# French Brittany Spaniel



## backhome (Oct 25, 2004)

I am considering getting my first pointer and am interested in the French Brittany Spaniel. He/she would be an indoor dog (around kids) and would be used mainly for pheasant hunting. I would appreciate thoughts/feedback on the breed as well as info on breeders. I am in ND. Thanks.


----------



## brianb (Dec 27, 2005)

My buddy has two of them from this breeder:

http://french-brittany.com/ He is down in SD. I am pretty sure that would the closest one to you. The only other breeder I know of is in Kalispel, MT.

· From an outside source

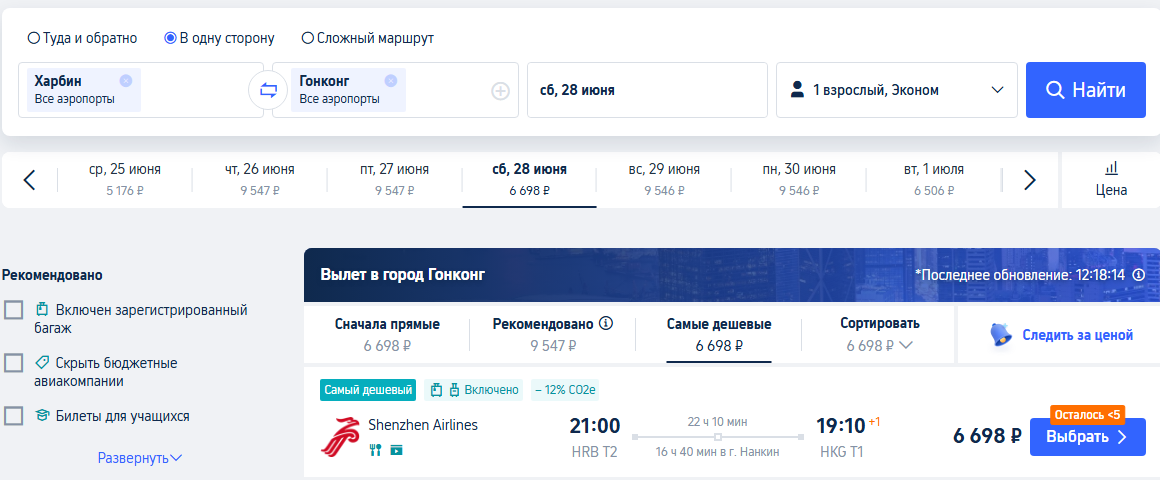The height and width of the screenshot is (480, 1160).
Task: Remove Harbin from origin field
Action: (x=126, y=81)
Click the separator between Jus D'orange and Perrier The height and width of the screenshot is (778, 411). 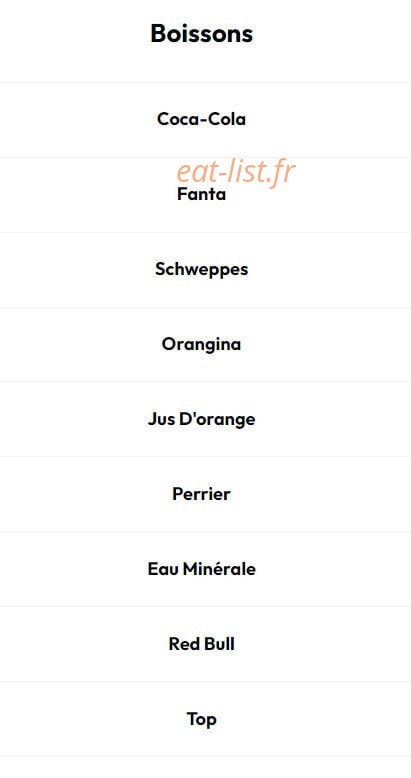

He is really happy with them. They are very different in range / temperment. I really like his younger dog, closer worker good retriever. He likes the range on the older dog which is much bigger.


----------



## BROWNDOG (Nov 2, 2004)

These were jst listed today on another site. Know nothing about them I just seen the add..

http://www.retrievertraining.net/forums ... hp?t=33339


----------



## Dak (Feb 28, 2005)

backhome,

I have two French Brits. Great hunters and great house dogs. This breeder is very and is in Hazen, ND.

http://www.frenchbrittanybirddog.com/

Drop me a pm if you have specific questions. I'll try to answer them.

:beer:


----------